Image by Stephen McDonell via Twitter
Videos circulating on social media show what appear to be workers at Foxconn’s iPhone manufacturing plant in China jumping a fence, reportedly to escape a lockdown stemming from the country’s strict zero-COVID policies.
As the BBC reports, the footage allegedly shows roughly a dozen workers getting away after Chinese officials started tightening the rules at the world’s largest iPhone factory, forcing them to eat in their dorms and subjecting them to daily testing and quarantines.
That’s despite Foxconn telling Reuters over the weekend that workers were allowed to leave if they wished.
As coronavirus cases are again on the rise in the country, the spotlight has yet again fallen on China’s controversial zero-COVID policy, a rigid set of guidelines that have led to drawn out and often inescapable lockdowns for millions of people there.

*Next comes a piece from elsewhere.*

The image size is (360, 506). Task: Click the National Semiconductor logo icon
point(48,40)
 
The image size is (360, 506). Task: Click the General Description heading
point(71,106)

Workers have broken out of #Apple’s largest assembly site, escaping the Zero #Covid lockdown at Foxconn in #Zhengzhou. After sneaking out, they’re walking to home towns more than 100 kilometres away to beat the Covid app measures designed to control people and stop this. #China pic.twitter.com/NHjOjclAyU
— Stephen McDonell (@StephenMcDonell) October 30, 2022
Over the weekend, a video of a Chinese business man justifying these policies went viral. The consultant argued that in ten years, the West will fall behind as most of the workers will be suffering from long-COVID, while China comes out on top.
But some workers in the country have seemingly had enough.
“It was total chaos in the dormitories,” a Foxconn worker identified as Xia told The Financial Times. “We jumped a plastic fence and a metal fence to get out of the campus.”
“I will never go back to Foxconn,” another worker named Xu told the newspaper. “They don’t have humanity there.”
On October 19, Foxconn banned all dine-in catering, but later reversed the decision over the weekend, according to the BBC.
“The government agreed to resume dine-in meals to improve the convenience and satisfaction of employees’ lives,” Foxconn said in a Sunday statement.
According to the FT, the area surrounding the plant had been fully locked down, with roads completely blocked off, an attempt to contain an outbreak.
As Reuters reports, cases of COVID-19 have been on the rise in Zhengzhou, which is home to Foxconn’s plant, leading officials to enforce a partial lockdown.
Now, cities are getting ready for an influx of workers escaping the factory. Foxconn employs around 200,000 workers at its Zhenzhou facilities alone.